There are 3 secrets!
1. Size matters
always get enough for leftovers! For birds under 16 pounds, figure at least 1 pound of turkey per person. For larger birds 16 pounds and heavier, figure a bit less since there’s more meat in proportion to bone. If you want substantial seconds and leftovers, allow another 1/2 pound per person.
​
2. Wine - Brine
In my opinion, you should never buy a self-basting turkey. They have been injected with fat, water and who knows what else. Better to brine your own. Making a brine is simple. The trick is to a good brine is to COOK it.
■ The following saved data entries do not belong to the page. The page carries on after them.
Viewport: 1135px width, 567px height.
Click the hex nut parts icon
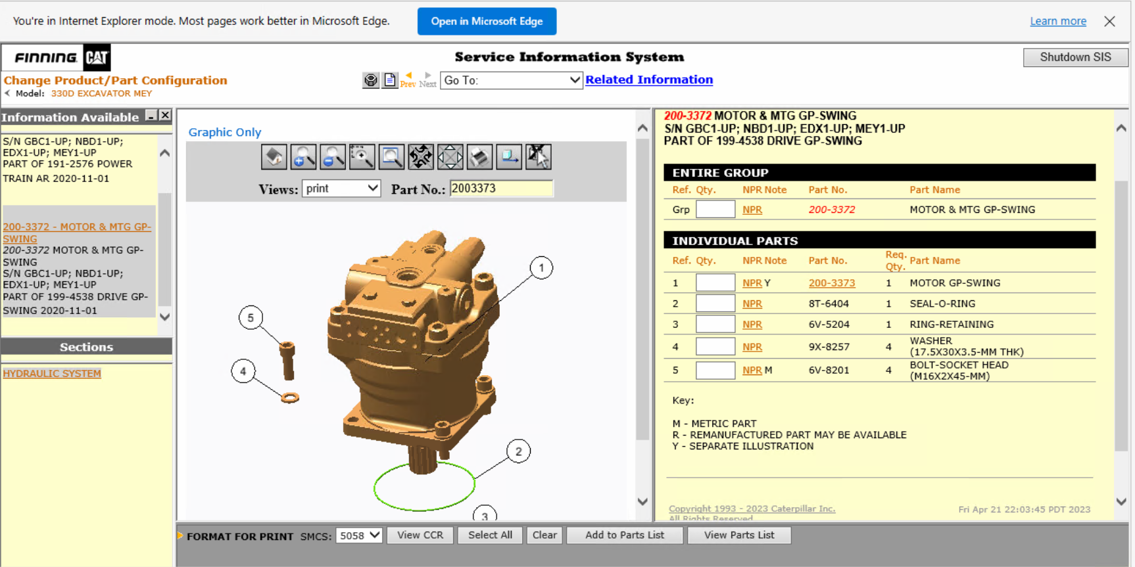(371, 80)
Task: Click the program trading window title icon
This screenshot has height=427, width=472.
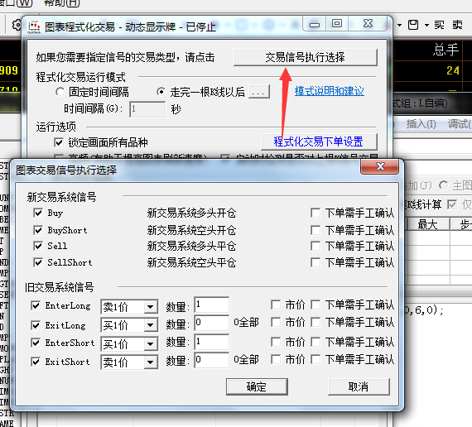Action: (34, 27)
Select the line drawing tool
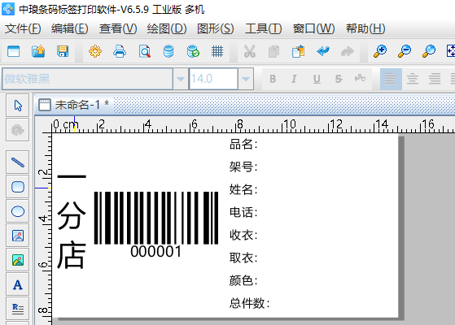455x325 pixels. [18, 163]
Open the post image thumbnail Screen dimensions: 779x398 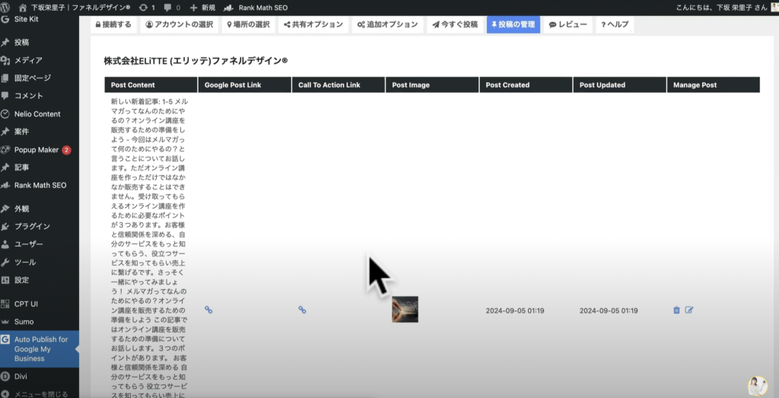tap(405, 309)
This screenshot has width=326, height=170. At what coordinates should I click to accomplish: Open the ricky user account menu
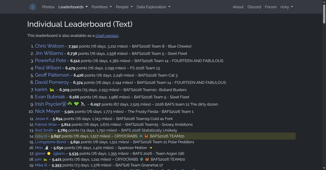click(x=287, y=7)
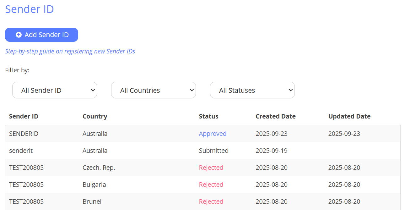Click the 2025-09-19 created date cell
Image resolution: width=405 pixels, height=210 pixels.
(x=271, y=151)
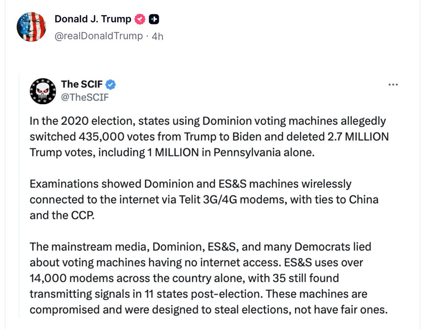Image resolution: width=429 pixels, height=329 pixels.
Task: Open the @TheSCIF handle link
Action: 84,97
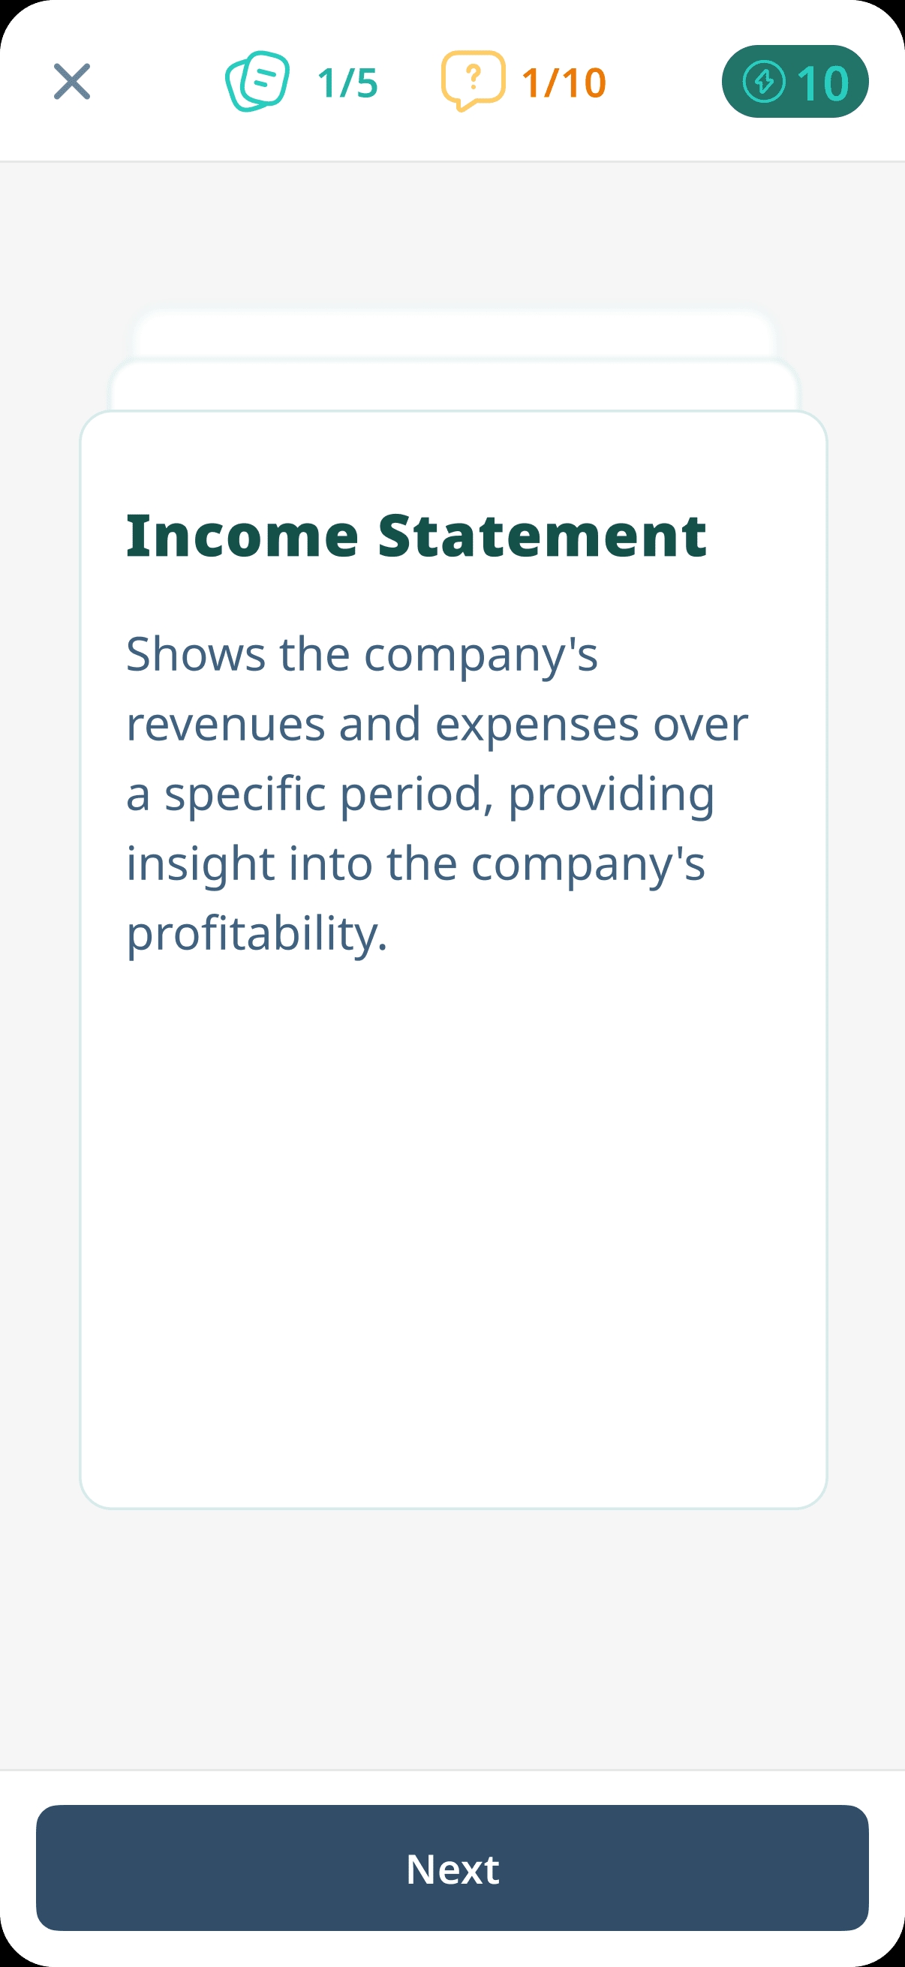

In a large pot, mix the following:
1 cup kosher salt ½ cup brown sugar
1 cup chopped celery 1 cup diced carrots
1 cup diced onion 1 tbsp black peppercorns
1 tsp allspice berries 1 bay leaf
1 tsp rosemary 1 tsp sage
1 bottle Villa Milagro ROSITA wine
​
Bring this to a boil and cook until the veggies are wilted. Add 4 bottles full of water (use the empty wine bottle to measure) and 4 cups of ice to chill it
​
Remove any parts stuffed into the turkey cavity and rinse thoroughly inside and out. Put the turkey in the brine – this is enough brine for a 20 lb turkey – adjust it accordingly if smaller/larger. I brine my turkey for at least 3 days - turning it everyday to make sure all parts get submersion time in the brine.
​
3. Browning
Before roasting, remove the turkey from the brine and let it drain for about a half hour. Pat it completely dry then rub it with the following mixture.
2 tbsp honey
4 tbsp vegetable oil
1 tsp salt
​
Roast as following your usual procedure.